The Evolving World of Oral SERDs: A Deep Dive into Patient Selection, Sequencing Strategies, and Emerging Data - Episode 2
A panelist discusses how the SERENA-6 study presented at ASCO 2025 showed that switching therapy early based on molecular progression (ESR1 mutation emergence) before radiological progression improved outcomes, with a 60% reduction in risk.
SERENA-6 Study Results and Clinical Impact
The SERENA-6 study, presented at ASCO 2025’s plenary session, represents a paradigm shift in metastatic breast cancer treatment by switching therapy based on molecular progression rather than radiological progression. This approach involves monitoring for emergent ESR1 mutations before symptoms or imaging changes become apparent. The study investigates whether early therapeutic switching upon mutation detection can prevent eventual disease progression.
The study demonstrated impressive clinical outcomes with a progression-free survival improvement from baseline to approximately 16 months, achieving a hazard ratio of 0.4, representing a 60% improvement in outcomes. Patients who switched from aromatase inhibitors to elacestrant upon ESR1 mutation detection showed significantly better results than those continuing standard therapy. These results suggest substantial clinical benefit from proactive mutation monitoring.

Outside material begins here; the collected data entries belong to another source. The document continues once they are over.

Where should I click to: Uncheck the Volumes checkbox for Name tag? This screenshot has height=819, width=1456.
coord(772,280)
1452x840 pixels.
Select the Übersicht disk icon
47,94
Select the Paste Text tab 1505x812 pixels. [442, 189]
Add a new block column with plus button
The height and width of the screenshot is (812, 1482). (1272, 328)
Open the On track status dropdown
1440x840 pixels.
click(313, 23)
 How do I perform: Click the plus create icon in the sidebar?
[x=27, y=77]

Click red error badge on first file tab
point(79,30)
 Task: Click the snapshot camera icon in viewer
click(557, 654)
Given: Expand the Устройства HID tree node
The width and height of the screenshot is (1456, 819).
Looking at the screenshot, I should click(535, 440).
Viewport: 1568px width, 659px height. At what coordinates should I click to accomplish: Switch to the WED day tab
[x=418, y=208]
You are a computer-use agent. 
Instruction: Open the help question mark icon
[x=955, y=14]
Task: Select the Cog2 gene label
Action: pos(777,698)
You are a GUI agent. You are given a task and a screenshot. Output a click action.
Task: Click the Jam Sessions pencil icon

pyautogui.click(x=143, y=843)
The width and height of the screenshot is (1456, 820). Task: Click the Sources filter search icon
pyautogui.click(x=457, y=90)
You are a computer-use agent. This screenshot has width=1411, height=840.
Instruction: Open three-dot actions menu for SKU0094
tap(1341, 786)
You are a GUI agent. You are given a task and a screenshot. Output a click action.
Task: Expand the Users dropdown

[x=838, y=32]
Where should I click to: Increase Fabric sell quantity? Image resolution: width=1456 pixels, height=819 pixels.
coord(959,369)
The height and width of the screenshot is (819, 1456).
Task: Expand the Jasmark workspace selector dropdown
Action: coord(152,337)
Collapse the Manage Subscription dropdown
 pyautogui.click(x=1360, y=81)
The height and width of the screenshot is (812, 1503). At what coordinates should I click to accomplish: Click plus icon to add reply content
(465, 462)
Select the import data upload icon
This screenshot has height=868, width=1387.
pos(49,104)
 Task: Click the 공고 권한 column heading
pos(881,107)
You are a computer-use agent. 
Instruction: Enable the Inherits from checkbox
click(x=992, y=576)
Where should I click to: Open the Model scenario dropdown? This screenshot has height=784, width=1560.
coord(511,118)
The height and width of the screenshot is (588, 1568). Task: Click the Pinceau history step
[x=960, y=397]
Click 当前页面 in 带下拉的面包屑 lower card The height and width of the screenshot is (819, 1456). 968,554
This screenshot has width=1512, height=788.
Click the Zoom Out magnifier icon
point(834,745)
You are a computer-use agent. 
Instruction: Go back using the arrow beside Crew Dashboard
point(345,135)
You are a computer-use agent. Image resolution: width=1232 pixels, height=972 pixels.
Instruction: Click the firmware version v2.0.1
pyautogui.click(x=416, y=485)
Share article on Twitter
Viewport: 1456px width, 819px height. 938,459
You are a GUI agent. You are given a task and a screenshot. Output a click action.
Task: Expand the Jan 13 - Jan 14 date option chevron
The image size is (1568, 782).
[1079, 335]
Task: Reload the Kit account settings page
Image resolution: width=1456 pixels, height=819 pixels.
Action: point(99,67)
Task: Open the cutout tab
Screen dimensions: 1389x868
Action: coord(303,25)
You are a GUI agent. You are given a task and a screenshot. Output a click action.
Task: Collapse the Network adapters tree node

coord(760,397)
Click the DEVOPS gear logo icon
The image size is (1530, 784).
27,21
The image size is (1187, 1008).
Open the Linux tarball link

Implementation challenges exist for this monitoring strategy in clinical practice. The study protocol required liquid biopsy testing every 2 months after 6 months of initial therapy, which demands significant healthcare infrastructure and resources. While academic medical centers may easily adopt this approach, community practices may face resource constraints. Despite these challenges, the compelling clinical data suggests this monitoring strategy will likely change standard practice patterns.